Passage given:
* * * * *
Main Content

dlaccelerate

Accelerate deep learning function for custom training loops

Since R2021a

    Description

    Use dlaccelerate to speed up deep learning function evaluation for custom training loops.

    The returned AcceleratedFunction object caches the traces of calls to the underlying function and reuses the cached result when the same input pattern reoccurs.

    Try using dlaccelerate for function calls that:

    • are long-running

    • have dlarray objects, structures of dlarray objects, or dlnetwork objects as inputs

    • do not have side effects like writing to files or displaying output

    Invoke the accelerated function as you would invoke the underlying function. Note that the accelerated function is not a function handle.

    Note

    When using the dlfeval function, the software automatically accelerates the forward and predict functions for dlnetwork input. If you accelerate a deep learning function where the majority of the computation takes place in calls to the forward or predict functions for dlnetwork input, then you might not see an improvement in training time.

    For more information, see Deep Learning Function Acceleration for Custom Training Loops.

    example

    accfun = dlaccelerate(fun) creates an AcceleratedFunction object that retains the underlying traces of the specified function handle fun.

    Caution

    An AcceleratedFunction object is not aware of updates to the underlying function. If you modify the function associated with the accelerated function, then clear the cache using the clearCache object function or alternatively use the command clear functions.

    Examples

    collapse all

    Load the dlnetwork object and class names from the MAT file dlnetDigits.mat.

    s = load("dlnetDigits.mat");
    net = s.net;
    classNames = s.classNames;

    Accelerate the model loss function modelLoss listed at the end of the example.

    fun = @modelLoss;
    accfun = dlaccelerate(fun);

    Clear any previously cached traces of the accelerated function using the clearCache function.

    clearCache(accfun)

    View the properties of the accelerated function. Because the cache is empty, the Occupancy property is 0.

    accfun
    accfun = 
      AcceleratedFunction with properties:
    
              Function: @modelLoss
               Enabled: 1
             CacheSize: 50
               HitRate: 0
             Occupancy: 0
             CheckMode: 'none'
        CheckTolerance: 1.0000e-04
    
    

    The returned AcceleratedFunction object stores the traces of underlying function calls and reuses the cached result when the same input pattern reoccurs. To use the accelerated function in a custom training loop, replace calls to the model gradients function with calls to the accelerated function. You can invoke the accelerated function as you would invoke the underlying function. Note that the accelerated function is not a function handle.
* * * * *
Recorded information:
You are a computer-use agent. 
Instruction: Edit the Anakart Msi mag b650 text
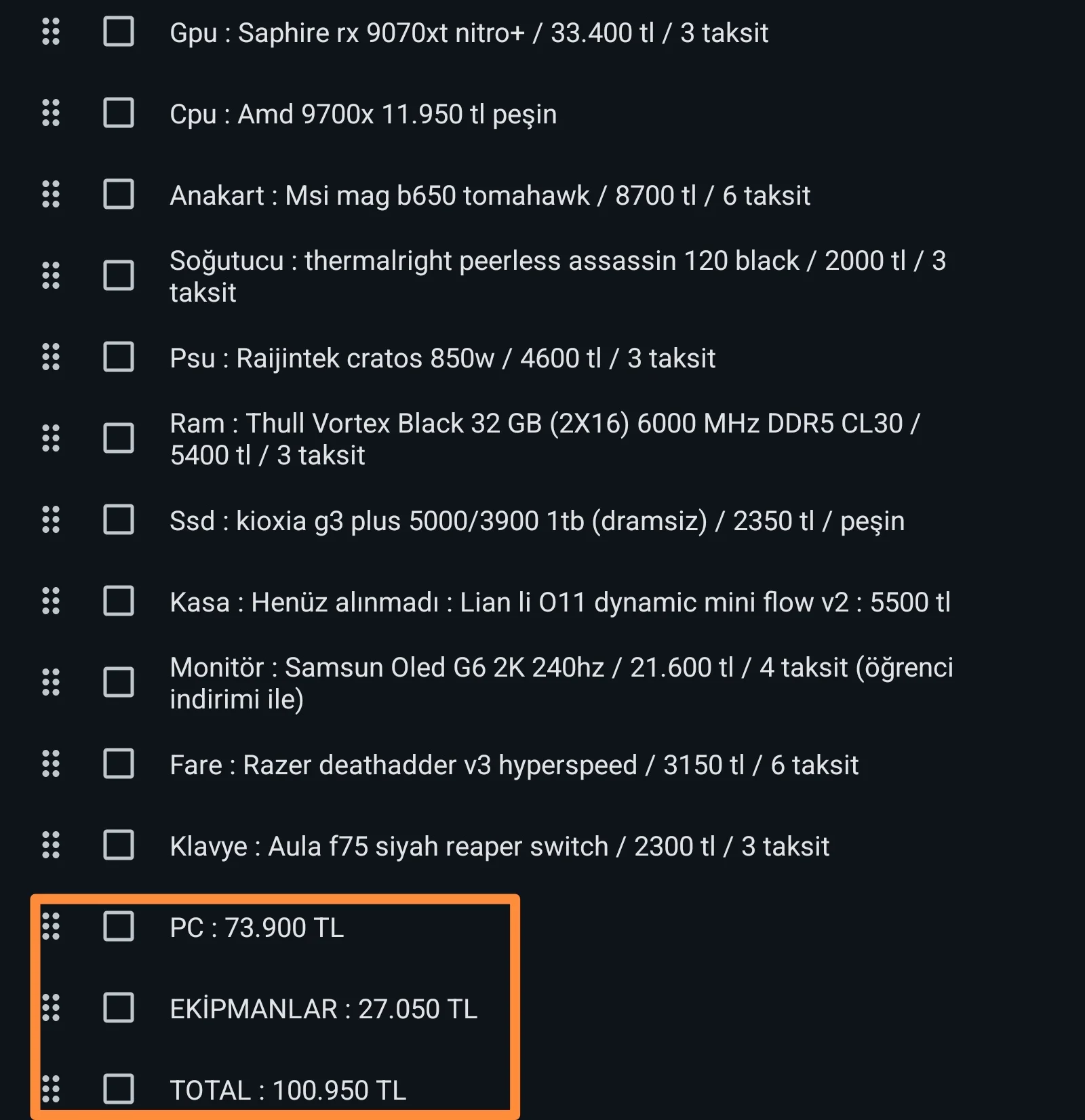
* * * * *
Exercise set:
• A. List every property that the dlaccelerate page shows in the displayed AcceleratedFunction object.
• B. Answer these questions from the dlaccelerate page:
(i) Since which release has dlaccelerate been available?
(ii) After modifying the function tied to an accelerated function, what two ways does the page give for clearing the cache?
(iii) What CacheSize value does the displayed object show?
• C. Please carry on the dlaccelerate page from where it stops.
The material comes from a different source than the dlaccelerate page.

Answers to the exercises:
• A.
Function
Enabled
CacheSize
HitRate
Occupancy
CheckMode
CheckTolerance

• B.
(i) R2021a
(ii) The clearCache object function, or the command clear functions
(iii) 50

• C.
    Evaluate the accelerated model gradients function with random data using the dlfeval function.

    X = rand(28,28,1,128,"single");
    X = dlarray(X,"SSCB");
    
    T = categorical(classNames(randi(10,[128 1])));
    T = onehotencode(T,2)';
    T = dlarray(T,"CB");
    
    [loss,gradients,state] = dlfeval(accfun,net,X,T);

    View the Occupancy property of the accelerated function. Because the function has been evaluated, the cache is nonempty.

    accfun.Occupancy
    ans = 2
    

    Model Loss Function

    The modelLoss function takes a dlnetwork object net, a mini-batch of input data X with corresponding target labels T and returns the loss, the gradients of the loss with respect to the learnable parameters in net, and the network state. To compute the gradients, use the dlgradient function.

    function [loss,gradients,state] = modelLoss(net,X,T)
    
    [Y,state] = forward(net,X);
    loss = crossentropy(Y,T);
    gradients = dlgradient(loss,net.Learnables);
    
    end

    Load the dlnetwork object and class names from the MAT file dlnetDigits.mat.

    s = load("dlnetDigits.mat");
    net = s.net;
    classNames = s.classNames;

    Accelerate the model loss function modelLoss listed at the end of the example.

    fun = @modelLoss;
    accfun = dlaccelerate(fun);

    Clear any previously cached traces of the accelerated function using the clearCache function.

    clearCache(accfun)

    View the properties of the accelerated function. Because the cache is empty, the Occupancy property is 0.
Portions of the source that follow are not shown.